Continue the passage on creation and the Second Law from the point where it stops.

= Text provided =

========================

Since, as St. Thomas
emphasizes, creation is the production of each and every kind of being
in its entire substance with all its principles, in the beginning and
from nothing, there is no possibility for any kind of evolution of
species. The empirical data bears this out more and more forcefully as
research in the life sciences continues. This is the subject, though,
for another study.
Finally,
I must allude to a remark of Dr. Williams that the Second Law "is a
mental construct of men developed as a result of observations of the
direction taken by natural processes." (CRS Qt’ly, Dec. 1973, p. 156)
The implication is that the Second Law is not a real and really
operating process taking place at all times in things. In other words,
Dr. Williams' statement comes perilously close to being an affirmation
of philosophical idealism, i.e., that, as George Berkeley put it, "to be
is to be perceived". Much of modern physics is specifically idealist
and in the Platonic as opposed to the realistic Aristotelian tradition.
We must combat this philosophical tendency if we would serve truth.
In
conclusion allow me to return to Dr. Jansma’s letter (CRS Qt'ly, Dec.

========================

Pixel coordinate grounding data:
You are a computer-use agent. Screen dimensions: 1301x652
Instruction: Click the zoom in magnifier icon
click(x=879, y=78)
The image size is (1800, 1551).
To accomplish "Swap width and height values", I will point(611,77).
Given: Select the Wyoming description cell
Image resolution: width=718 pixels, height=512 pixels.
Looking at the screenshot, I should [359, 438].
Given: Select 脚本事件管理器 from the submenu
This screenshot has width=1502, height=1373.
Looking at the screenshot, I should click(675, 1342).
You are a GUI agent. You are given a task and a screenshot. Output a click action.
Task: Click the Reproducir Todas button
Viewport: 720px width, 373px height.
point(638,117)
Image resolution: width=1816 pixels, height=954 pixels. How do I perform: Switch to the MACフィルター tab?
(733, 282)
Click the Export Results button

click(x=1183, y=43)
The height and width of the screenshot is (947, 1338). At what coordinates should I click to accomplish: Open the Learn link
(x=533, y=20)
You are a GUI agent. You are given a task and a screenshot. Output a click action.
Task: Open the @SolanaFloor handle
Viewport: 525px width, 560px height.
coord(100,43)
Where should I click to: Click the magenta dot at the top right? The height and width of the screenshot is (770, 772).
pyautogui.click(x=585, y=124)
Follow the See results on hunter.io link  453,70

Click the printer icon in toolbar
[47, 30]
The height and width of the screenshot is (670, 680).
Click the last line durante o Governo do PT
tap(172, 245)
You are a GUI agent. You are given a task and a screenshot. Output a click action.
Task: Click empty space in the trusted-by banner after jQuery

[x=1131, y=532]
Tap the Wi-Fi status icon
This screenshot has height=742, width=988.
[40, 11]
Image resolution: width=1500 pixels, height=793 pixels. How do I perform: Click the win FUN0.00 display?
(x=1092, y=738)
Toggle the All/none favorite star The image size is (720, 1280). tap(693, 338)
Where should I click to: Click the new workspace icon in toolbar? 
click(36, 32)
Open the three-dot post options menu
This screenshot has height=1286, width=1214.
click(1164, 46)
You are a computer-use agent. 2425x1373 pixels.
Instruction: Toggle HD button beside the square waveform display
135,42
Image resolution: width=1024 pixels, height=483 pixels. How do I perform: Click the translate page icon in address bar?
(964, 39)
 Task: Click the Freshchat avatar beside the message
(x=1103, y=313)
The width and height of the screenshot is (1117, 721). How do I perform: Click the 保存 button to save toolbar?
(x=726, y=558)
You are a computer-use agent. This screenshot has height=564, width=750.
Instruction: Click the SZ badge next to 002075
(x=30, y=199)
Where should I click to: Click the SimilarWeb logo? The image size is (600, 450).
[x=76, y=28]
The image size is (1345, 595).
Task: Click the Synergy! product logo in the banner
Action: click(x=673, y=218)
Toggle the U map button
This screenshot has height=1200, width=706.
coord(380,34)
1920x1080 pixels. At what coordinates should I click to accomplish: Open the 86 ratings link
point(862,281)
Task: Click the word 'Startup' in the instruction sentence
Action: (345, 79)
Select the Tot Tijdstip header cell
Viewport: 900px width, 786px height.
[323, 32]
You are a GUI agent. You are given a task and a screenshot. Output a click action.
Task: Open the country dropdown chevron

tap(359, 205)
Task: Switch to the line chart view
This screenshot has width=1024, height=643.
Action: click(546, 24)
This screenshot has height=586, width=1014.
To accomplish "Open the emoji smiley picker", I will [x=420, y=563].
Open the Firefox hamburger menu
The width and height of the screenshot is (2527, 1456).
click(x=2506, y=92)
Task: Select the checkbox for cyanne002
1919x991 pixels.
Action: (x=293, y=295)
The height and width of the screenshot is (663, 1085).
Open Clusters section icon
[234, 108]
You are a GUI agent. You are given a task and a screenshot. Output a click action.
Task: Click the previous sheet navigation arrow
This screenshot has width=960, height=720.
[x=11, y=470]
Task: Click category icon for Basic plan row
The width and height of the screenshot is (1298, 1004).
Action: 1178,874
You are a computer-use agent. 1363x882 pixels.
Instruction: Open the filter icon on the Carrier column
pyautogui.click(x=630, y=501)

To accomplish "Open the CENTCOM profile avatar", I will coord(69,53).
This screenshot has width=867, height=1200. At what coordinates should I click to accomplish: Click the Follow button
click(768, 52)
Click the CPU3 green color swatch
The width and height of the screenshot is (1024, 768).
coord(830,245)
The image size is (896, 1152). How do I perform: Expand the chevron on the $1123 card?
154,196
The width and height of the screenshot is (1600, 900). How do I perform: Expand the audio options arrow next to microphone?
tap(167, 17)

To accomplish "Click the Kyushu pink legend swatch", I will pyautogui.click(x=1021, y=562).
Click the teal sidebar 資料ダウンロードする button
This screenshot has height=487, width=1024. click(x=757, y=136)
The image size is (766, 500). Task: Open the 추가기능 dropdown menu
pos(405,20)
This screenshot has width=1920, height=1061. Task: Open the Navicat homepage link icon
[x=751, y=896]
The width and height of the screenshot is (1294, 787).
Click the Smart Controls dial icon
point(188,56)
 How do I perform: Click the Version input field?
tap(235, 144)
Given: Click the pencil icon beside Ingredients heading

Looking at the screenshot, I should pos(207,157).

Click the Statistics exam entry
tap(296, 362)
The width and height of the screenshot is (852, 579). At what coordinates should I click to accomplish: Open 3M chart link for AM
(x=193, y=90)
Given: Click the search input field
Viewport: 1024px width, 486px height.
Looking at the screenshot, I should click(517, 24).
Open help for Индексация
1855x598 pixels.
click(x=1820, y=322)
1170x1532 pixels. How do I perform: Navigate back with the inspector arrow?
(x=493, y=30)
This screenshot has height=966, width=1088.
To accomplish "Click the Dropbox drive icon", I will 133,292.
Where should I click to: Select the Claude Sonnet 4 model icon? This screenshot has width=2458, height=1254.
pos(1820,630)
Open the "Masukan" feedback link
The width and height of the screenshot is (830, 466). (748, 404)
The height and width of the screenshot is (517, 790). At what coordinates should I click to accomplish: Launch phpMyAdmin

========================

= Response to this task =
1974, pp. 177-178) and some points he makes which lead me to leave parts
of the question open for further study:
a) that both men and animals were herbivorous upon leaving the ark. (Gen. 6:12)
b) that Noah was the first to eat meat which before had been used only sacrificially. (Gen. 9:3)
c) that dogs do not eat grass because they feel sick: dogs like to eat grass. [Same for cats!]
d) that carnivorous animals in the wild necessarily eat meat only.
e) that during the last world war carnivores lived on vegetation (at least in German zoos).
f)
that in 1860 African baboons, deprived of their customary roots and
insects by agricultural over-expansion, were driven to kill cattle for
food.
g) that dried whale meat was used for cattle feed in the Faeroe Islands until quite recently.
h) that squirrels eat birds and insects besides acorns and nuts.
i)
that contrary to whet G. L. Simpson has maintained, horses did not
"evolve" from browsers to grazers. Horses are both browsers and grazers.
j)
that both man and animal were created omnivorous, with their present
dentition, metabolism, chemical makeup, and with stomach and intestine
adapted to food consumed.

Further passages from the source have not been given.